11 Similar issue came up for consideration again before the Gujarat High Court in CIT v/s. Swastik Sanitary Works Ltd., reported in 286 ITR 544. It was a case in which, the Government subsidy was intended as an incentive to encourage entrepreneurs to move to backward areas and establish industries. In such a case, specified percentage of the fixed capital cost, which was the basis for determining the subsidy, would be granted. The Court held that, such basis for determining the subsidy was only a measure adopted under the scheme to quantify the financial aid and it was not a payment, directly or indirectly to meet any portion of the actual cost of acquisition of capital asset. It was held and observed as under:-
“ In so far as question No.2 is concerned, this court finds that the same is squarely covered by the decision of the Supreme Court in CIT v. P. J. Chemicals Ltd.,  210 ITR 830. In the said case, after review of the law on the point, the Supreme Court has held as under (headnote):
“ Where Government subsidy is intended as an incentive to encourage entrepreneurs to move to backward areas and establish industries, the specified percentage of the fixed capital cost, which is the basis for determining the subsidy, being only a measure adopted under the scheme to quantify the financial aid, is not a payment, directly or indirectly, to meet any portion of the ‘actual cost’. The expression ‘actual cost’ in section 43(1) of the Income Tax Act,1961, needs to be interpreted liberally. Such a subsidy does not partake of the incidents which attract the conditions for its deductibility from ‘actual cost’. The amount of subsidy is not to be deducted from the ‘actual cost’ under section 43(1) for the purpose of calculation of depreciation etc.”
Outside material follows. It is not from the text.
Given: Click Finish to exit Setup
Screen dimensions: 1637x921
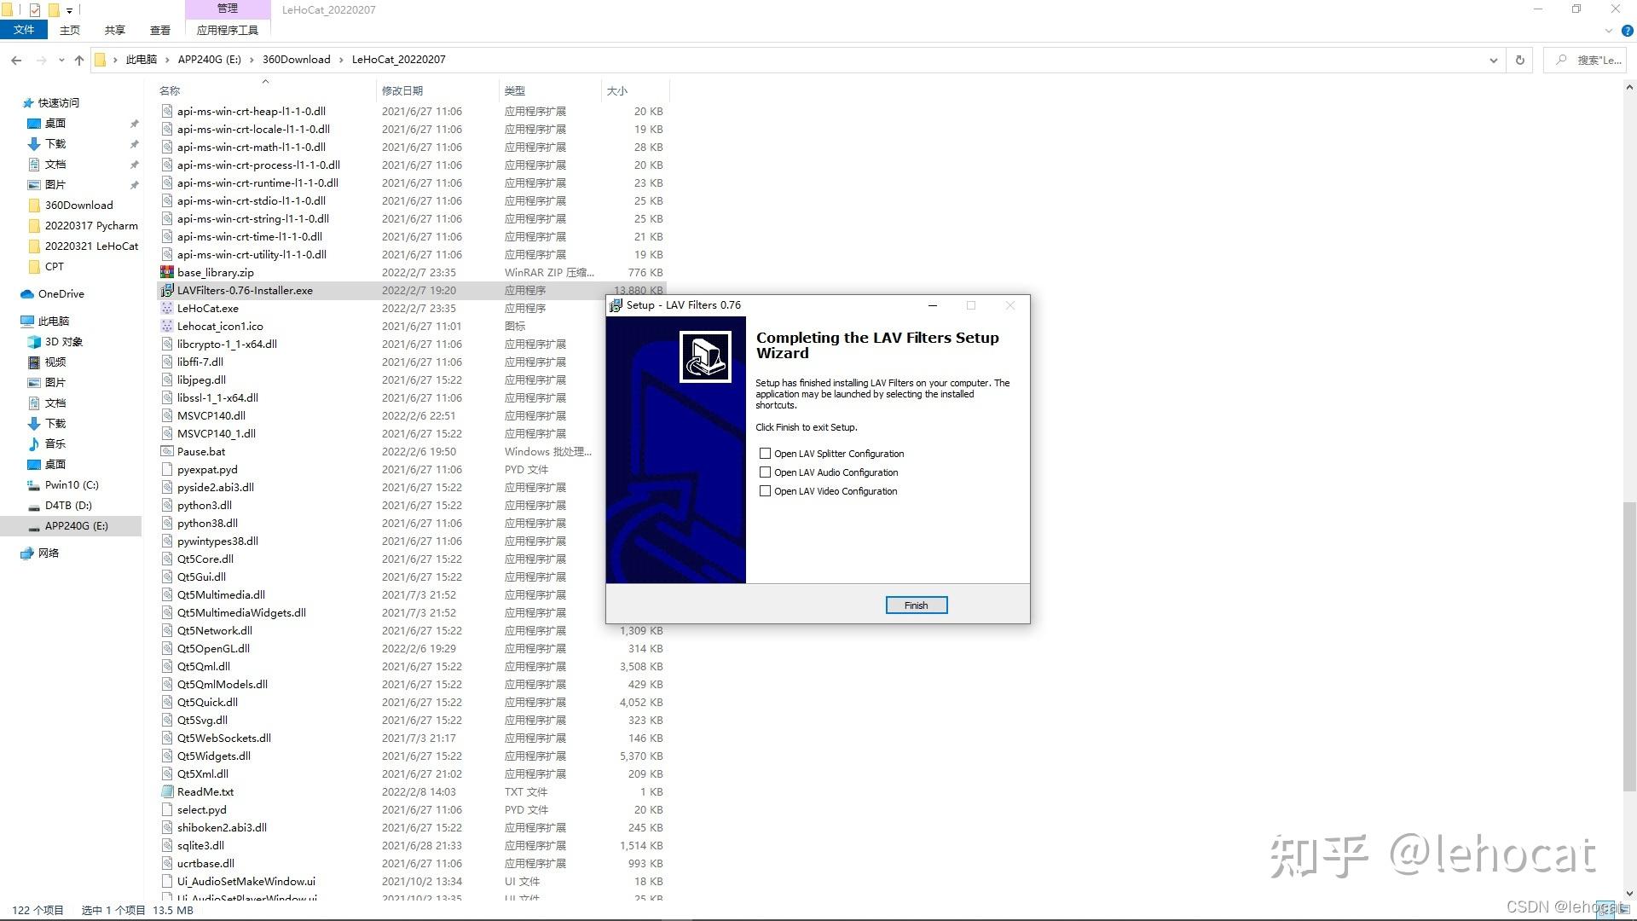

No question of law, therefore, arises in this respect.
12. Question No.3 – itself records that the issue at hand is covered by the decision of this Court in case of HDFC v/s. DCIT reported in 366 ITR 505 but that, the department has not accepted the decision of the High Court. In that view, this question also is not required to be entertained.
13. In the result, all the Appeals are dismissed.